Wer sich an ein öffentliches Wärmenetz anschließen lässt, könnte sich den Heizungstausch sparen. Doch auch bei der Fernwärme ist noch einiges zu tun.

Fernwärmeleitung entlang der Emscher in Essen, Nordrhein-Westfalen Foto: Rupert Oberhäuser/imago

Berlin taz | Botschaften wie diese könnten die erregte Heizungsdebatte etwas entspannen: 100.000 Gebäude sollen jährlich zusätzlich an Fernwärmenetze angeschlossen werden, erklärte Bundesbauministerin Klara Geywitz (SPD) am Montag. Für die darin gelegenen Wohnungen wäre das Problem auf einfache Art gelöst, wenn die alten Öl- oder Gasheizungen kaputtgehen.

Fernwärme heißt so, weil das heiße Wasser aus zentralen Anlagen durch dicke Rohre in die einzelnen Gebäude geliefert wird. Die Wärme entsteht nicht erst im Heizkessel im jeweiligen Keller. Eine positive Folge: Die Im­mo­bi­li­en­be­sit­ze­r:in­nen brauchen sich nicht individuell die Köpfe über die Renovierung ihrer Heizungen zu zerbrechen. Da gibt es allerdings einiges zu tun. Nur knapp ein Siebtel ist mit einem Fernwärmenetz verbunden. In Ostdeutschland sieht man die Rohre häufiger als im Westen.

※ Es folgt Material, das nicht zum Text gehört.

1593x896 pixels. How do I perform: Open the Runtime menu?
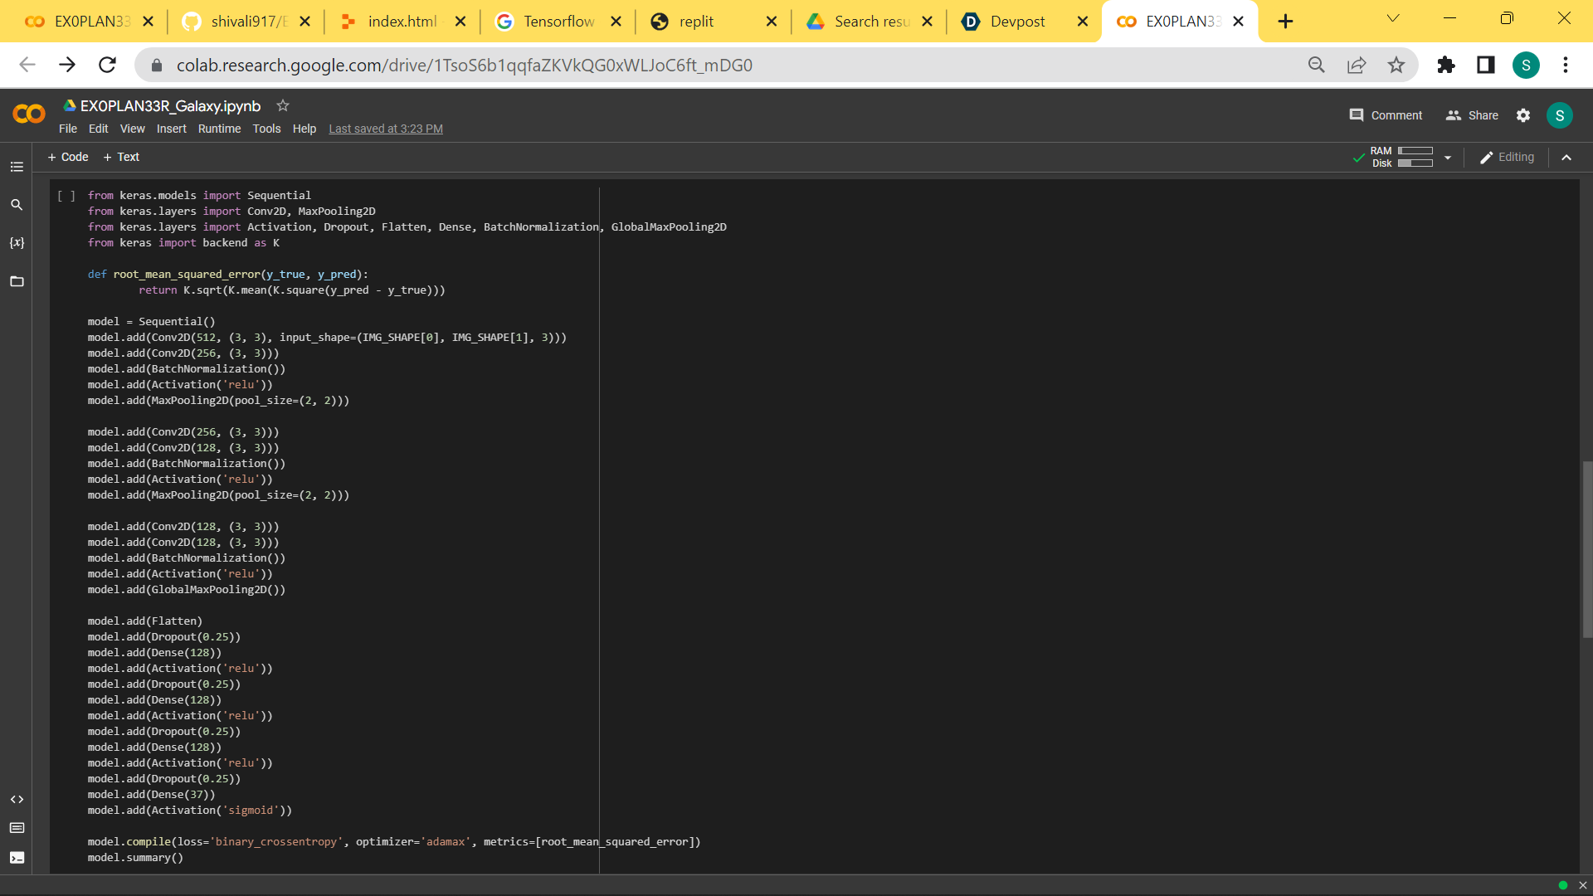(219, 129)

Geywitz und Bundeswirtschaftsminister Robert Habeck (Grüne) haben Anfang der Woche ihren sogenannten Fernwärme-Gipfel veranstaltet, unter anderem mit Wirtschafts-, Verbraucher- und Immobilienorganisationen. Fernwärme bietet perspektivisch eine Variante für den Austausch fossil befeuerter Kessel und die Bereitstellung klimaneutraler Wärme – neben Wärmepumpen und weiteren Techniken. Die Bundesregierung arbeitet momentan an ihrem Gesetz zur städtischen Wärmeversorgung und am Gesetz zum Austausch fossiler Heizungen bis 2045.

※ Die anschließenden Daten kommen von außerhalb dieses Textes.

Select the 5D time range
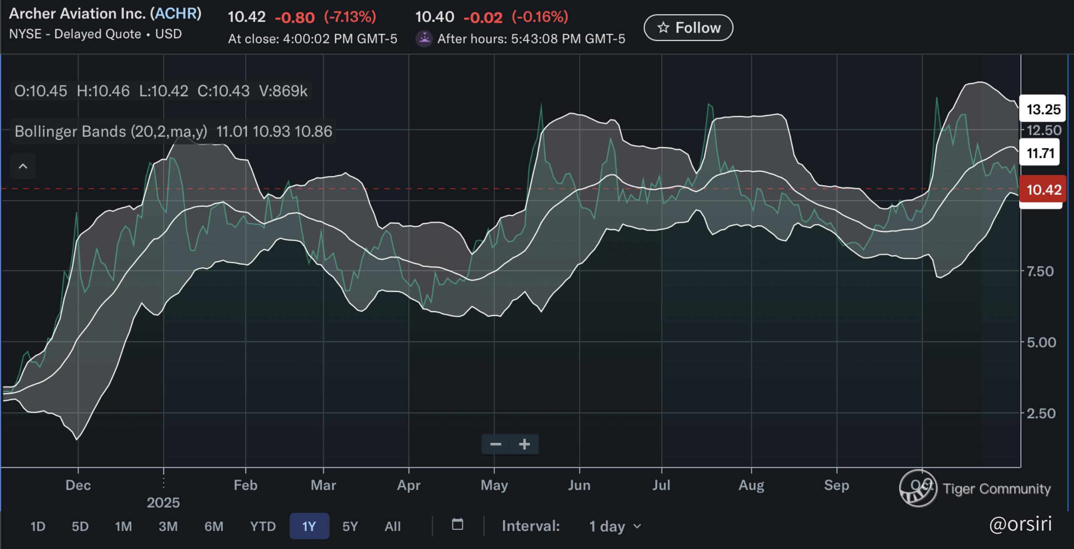The height and width of the screenshot is (549, 1074). [80, 526]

Eine Festlegung in der Gipfel-Erklärung dürfte viele private Im­mo­bi­li­en­be­sit­ze­r:in­nen besonders interessieren: Wer sich an ein geplantes Fernwärmenetz anschließen lassen will, „sollte von der Pflicht zum Einbau einer Heizung befreit werden, die die 65-Prozent-Vorgabe für erneuerbare Energien erfüllt“. Neu ist das allerdings nicht: Eine solche Ausnahme sieht die Bundesregierung auch schon in ihrem bisherigen Entwurf für das neue Heizungsgesetz vor.

Zwei Drittel fossile Fernwärme

„Die Vertreterinnen und Vertreter des heutigen Treffens haben bekräftigt, dass bis 2030 insgesamt die Hälfte der Wärme in den Netzen klimaneutral erzeugt werden soll“, sagte Habeck.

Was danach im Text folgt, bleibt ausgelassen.